Publié le : 24/06/2026 24 juin juin 06 2026

Le concubinage, en l’absence de cadre patrimonial légal comparable au mariage, expose les partenaires à des déséquilibres financiers lors de la rupture. Lorsqu’un concubin a financé des dépenses ou des travaux au profit d’un bien appartenant exclusivement à l’autre, la question de l’indemnisation se pose. Le recours à l’enrichissement injustifié, régi par les articles 1303 à 1303-4 du Code civil, constitue alors un fondement envisageable, sous réserve de conditions strictes.

Quand le concubin peut-il invoquer l’enrichissement injustifié ?

L’action est ouverte au concubin qui établit un appauvrissement corrélatif à l’enrichissement de son partenaire, sans justification juridique. L’avantage procuré ne doit résulter ni de l’exécution d’une obligation, ni d’une intention libérale. À défaut, la demande est vouée à l’échec. De même, aucune indemnisation n’est due lorsque la dépense a été engagée dans une perspective d’intérêt personnel. L’indemnité est en principe limitée à la plus faible des deux sommes représentant l’appauvrissement subi et l’enrichissement constaté. En pratique, les juridictions apprécient strictement la réalité et l’ampleur de l’avantage patrimonial. Des concubins ont ainsi obtenu le remboursement de 45 000 euros ou 70 000 euros au titre de travaux ayant généré une plus-value significative, les juges ayant écarté l’idée d’une simple contrepartie à l’hébergement. À l’inverse, une demande portant sur 130 000 euros a été rejetée, l’investissement ayant été réalisé dans la perspective d’une installation commune.

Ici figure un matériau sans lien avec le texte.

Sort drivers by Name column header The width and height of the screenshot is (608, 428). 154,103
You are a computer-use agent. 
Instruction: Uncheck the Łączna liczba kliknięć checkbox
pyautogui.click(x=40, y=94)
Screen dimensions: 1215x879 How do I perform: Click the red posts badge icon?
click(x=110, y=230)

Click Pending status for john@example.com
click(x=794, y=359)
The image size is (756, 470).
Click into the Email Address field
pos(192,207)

La difficulté réside essentiellement dans la preuve : le demandeur doit démontrer que son appauvrissement excède les avantages retirés de la vie commune.

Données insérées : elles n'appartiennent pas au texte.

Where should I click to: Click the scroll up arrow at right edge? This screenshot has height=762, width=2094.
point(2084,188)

Pourquoi ce fondement est-il subsidiaire et quelles alternatives envisager ?

L’action fondée sur l’enrichissement injustifié présente un caractère subsidiaire : elle ne peut prospérer qu’en l’absence d’autre action disponible et non prescrite. Lorsque les concubins sont propriétaires indivis, l’article 815-13 du Code civil permet à l’indivisaire ayant assumé des dépenses d’amélioration ou de conservation d’en obtenir remboursement lors du règlement des comptes. La prise en charge par un seul des échéances d’un prêt contracté pour acquérir un bien indivis peut ainsi être intégrée aux comptes d’indivision. Par ailleurs, l’article 815-12 du Code civil autorise la rémunération de l’indivisaire ayant personnellement réalisé des travaux, cette rémunération étant fixée amiablement ou judiciairement selon le travail accompli. Enfin, le concubin peut soutenir l’existence d’un prêt. Conformément à l’article 1353 du Code civil, il lui incombe d’en rapporter la preuve, laquelle doit en principe être établie par écrit au-delà de 1 500 euros.